Starting at the line that contains "Where should I", copy every line to the end of the material below exactly, and omit the pictures.

□ □ □ □ □

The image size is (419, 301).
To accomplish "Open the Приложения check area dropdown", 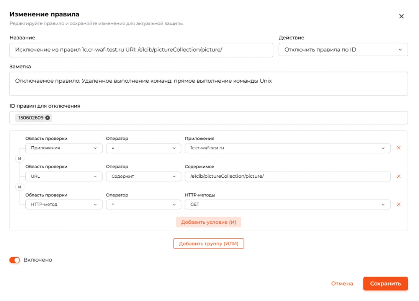I will point(64,148).
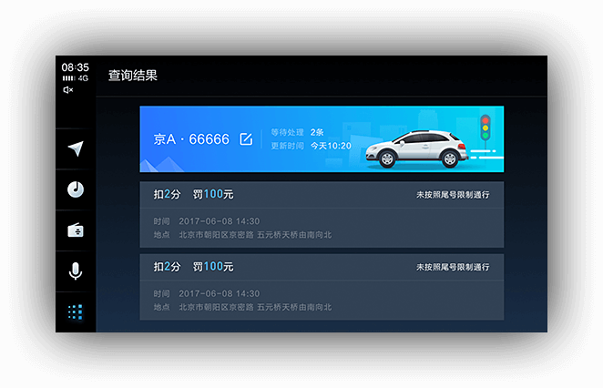Screen dimensions: 603x388
Task: Click the traffic light graphic
Action: point(485,130)
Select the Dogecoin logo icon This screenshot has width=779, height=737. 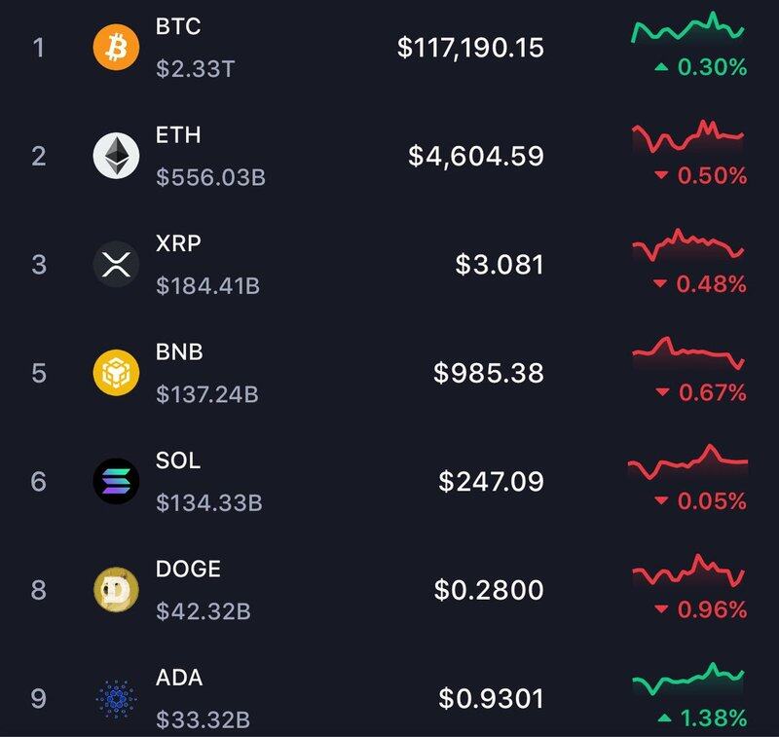(116, 589)
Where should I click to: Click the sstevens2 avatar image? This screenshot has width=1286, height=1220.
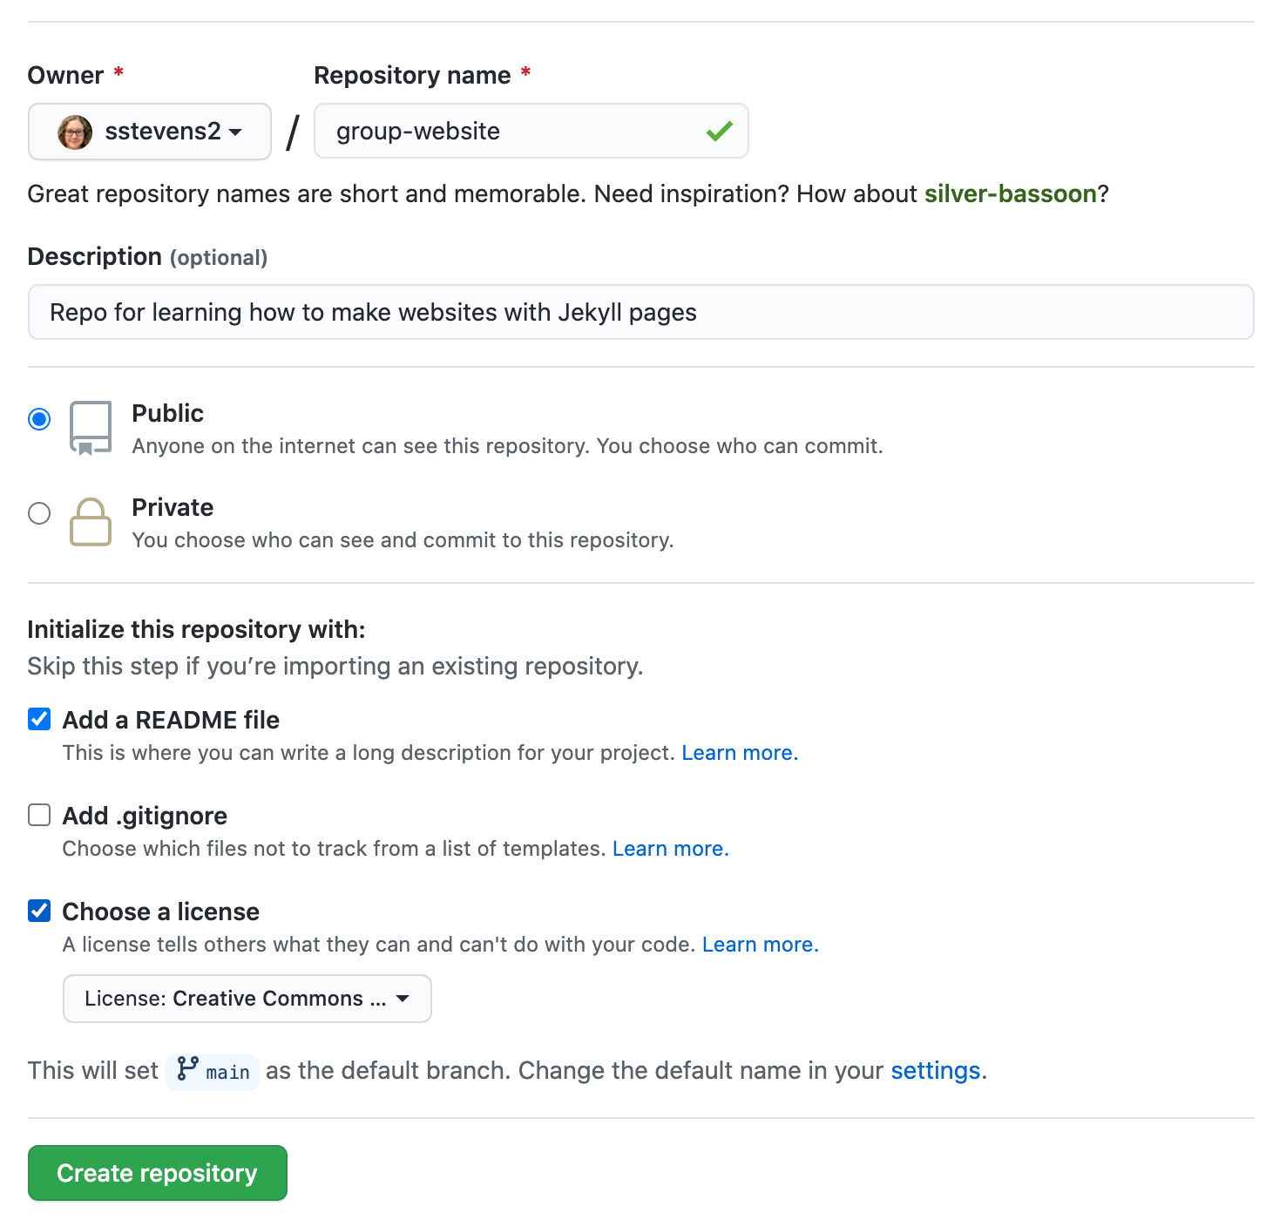tap(73, 132)
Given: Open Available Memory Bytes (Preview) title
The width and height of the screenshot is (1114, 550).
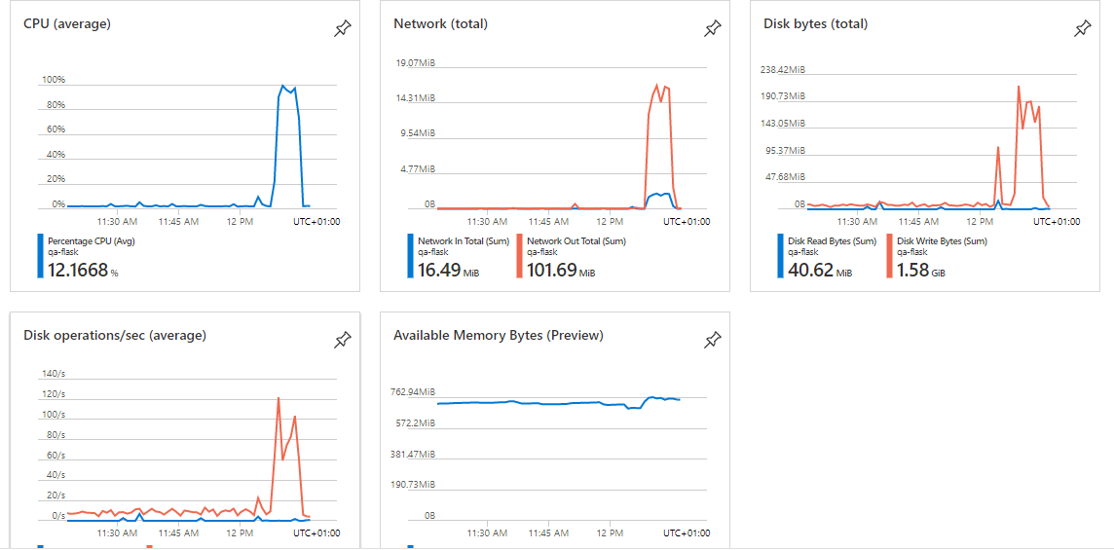Looking at the screenshot, I should coord(498,335).
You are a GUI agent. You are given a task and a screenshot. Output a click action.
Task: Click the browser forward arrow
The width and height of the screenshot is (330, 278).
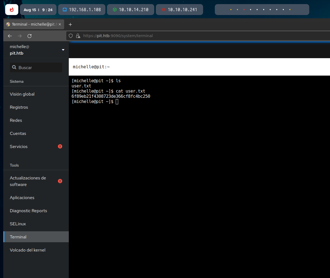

□ □ □ □ □

▶ _Answer section_:
Where should I click to: Click the sstevens2 avatar image? This screenshot has width=1286, height=1220.
tap(73, 132)
Given: Open Available Memory Bytes (Preview) title
The width and height of the screenshot is (1114, 550).
Looking at the screenshot, I should coord(498,335).
You are a GUI agent. You are given a task and a screenshot. Output a click action.
Task: Click the browser forward arrow
The width and height of the screenshot is (330, 278).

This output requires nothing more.